*THE REQUEST*: Copy the data from the line containing "Click the empty" through the end of the data, replacing "flask" with "beaker" and leaving everything else unchanged. Leave the pictures out of your answer.

Data about locating elements on screens:

######

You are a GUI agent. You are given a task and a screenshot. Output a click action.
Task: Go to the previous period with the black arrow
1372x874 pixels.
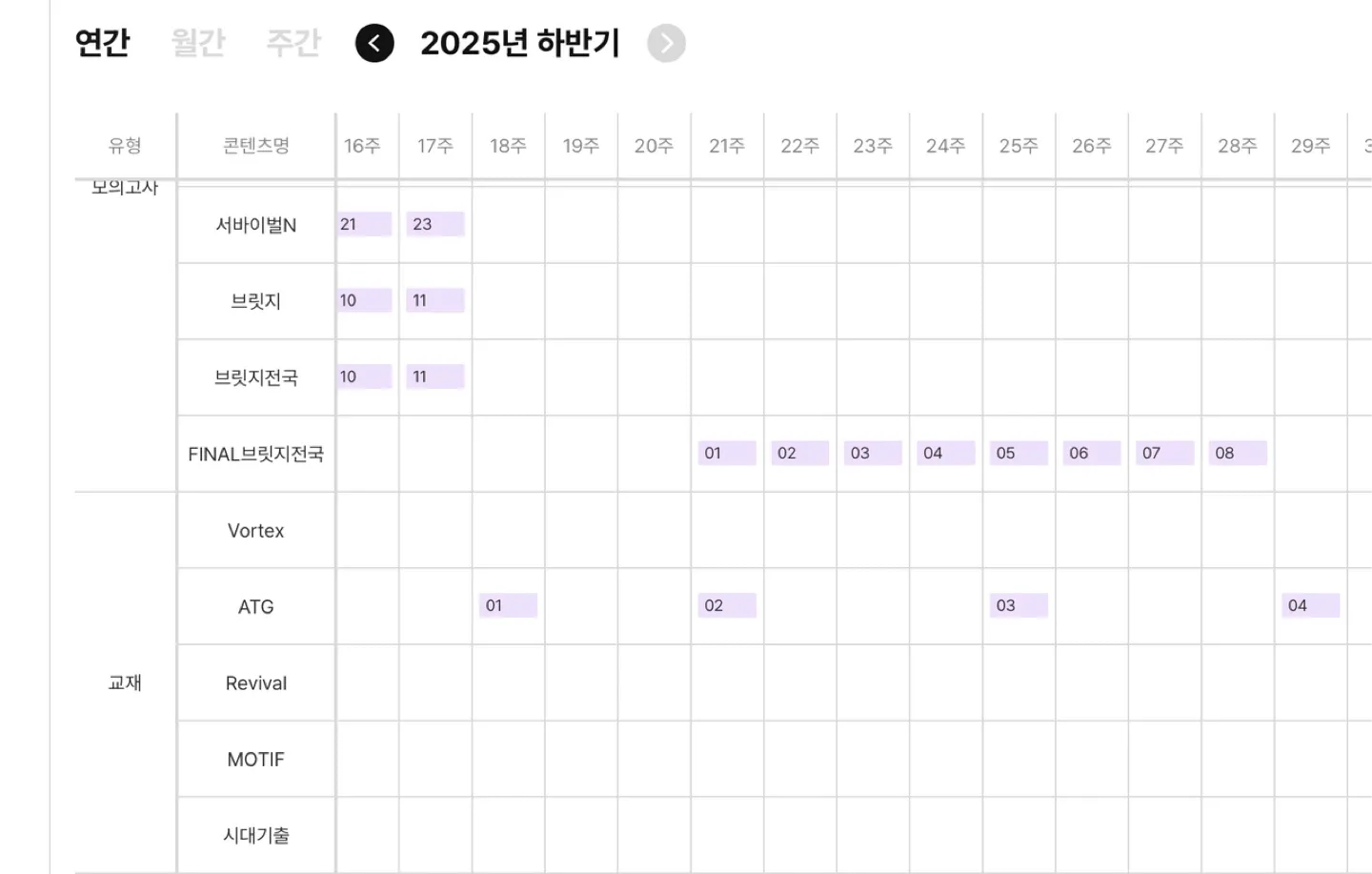point(374,43)
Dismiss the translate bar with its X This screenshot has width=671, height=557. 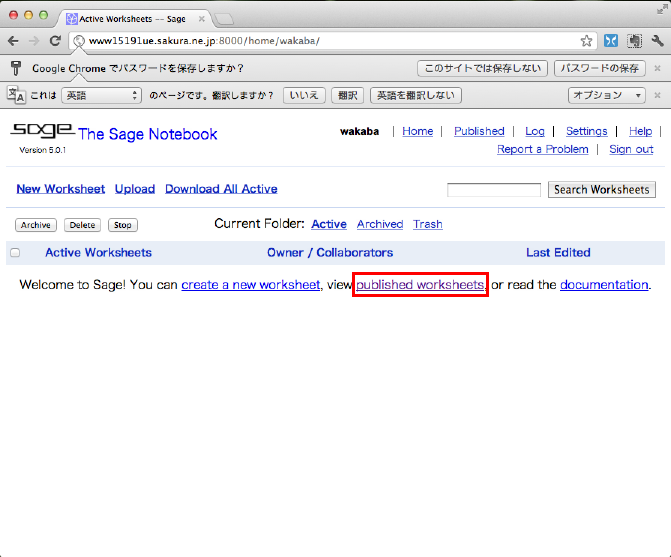[x=657, y=95]
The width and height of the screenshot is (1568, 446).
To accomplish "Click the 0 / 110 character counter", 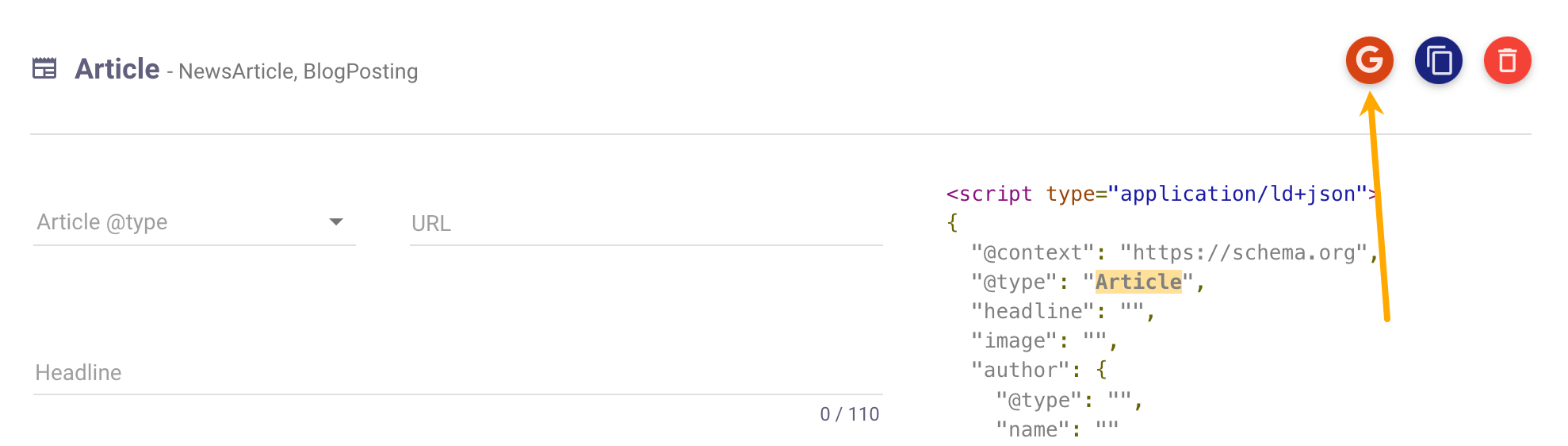I will click(849, 414).
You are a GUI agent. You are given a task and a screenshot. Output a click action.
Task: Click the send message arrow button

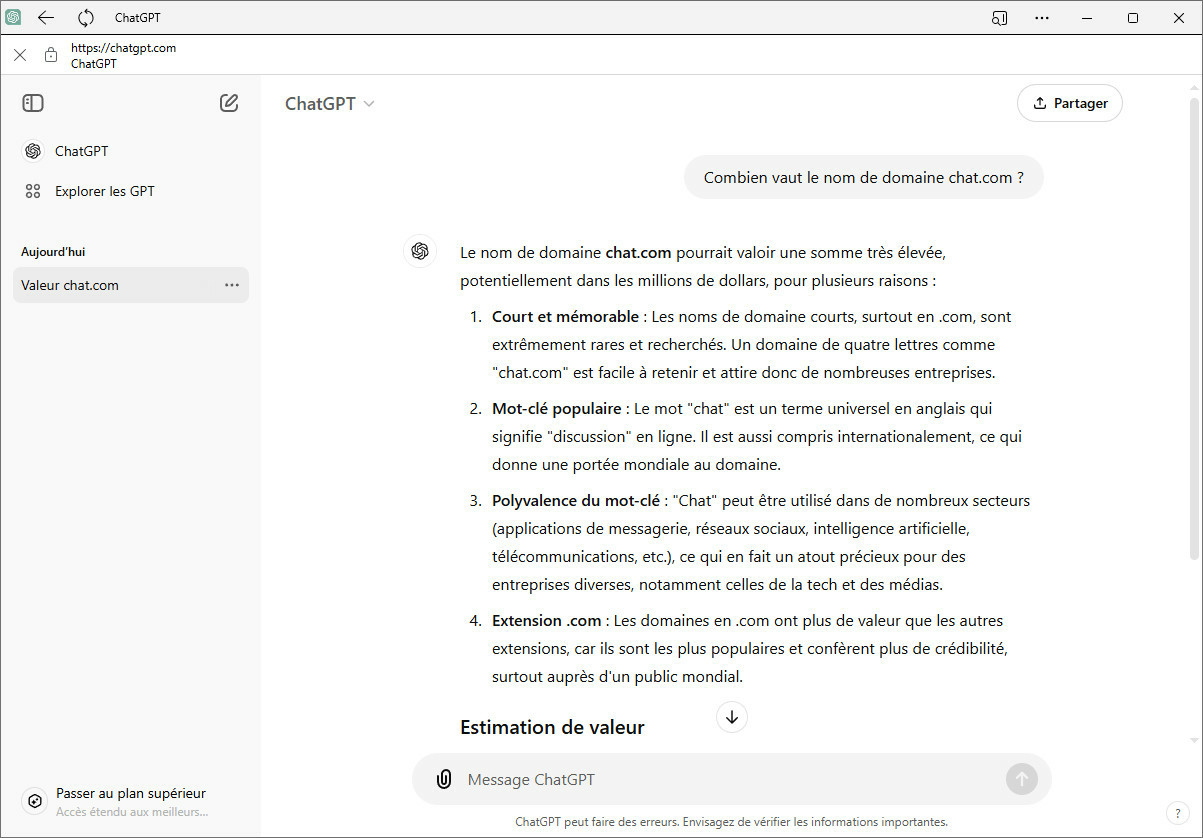click(x=1021, y=779)
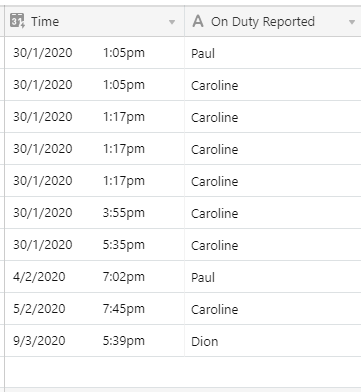
Task: Click the text field type icon beside On Duty Reported
Action: pos(198,21)
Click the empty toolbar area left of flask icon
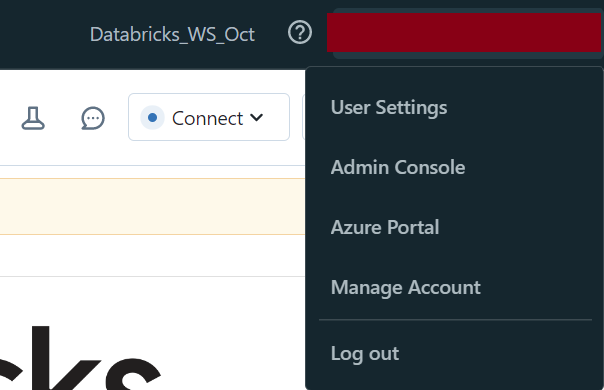Viewport: 604px width, 390px height. 8,118
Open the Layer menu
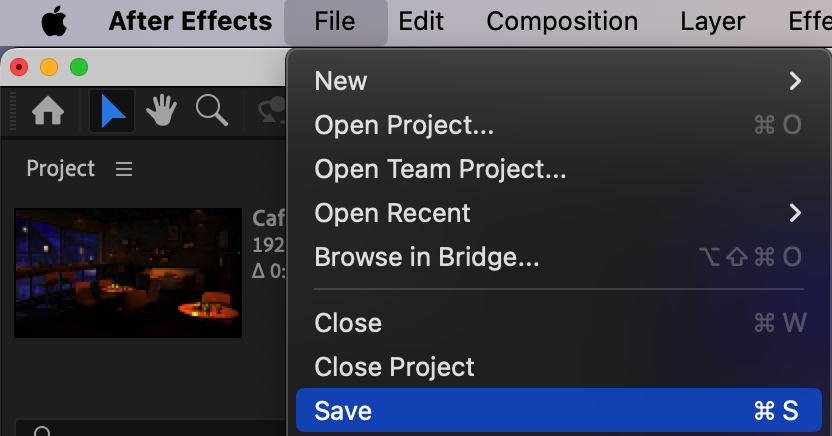The width and height of the screenshot is (832, 436). [x=713, y=21]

######

*SOLUTION*:
Click the empty toolbar area left of beaker icon
Viewport: 604px width, 390px height. 8,118
Open the Layer menu
The width and height of the screenshot is (832, 436). [x=713, y=21]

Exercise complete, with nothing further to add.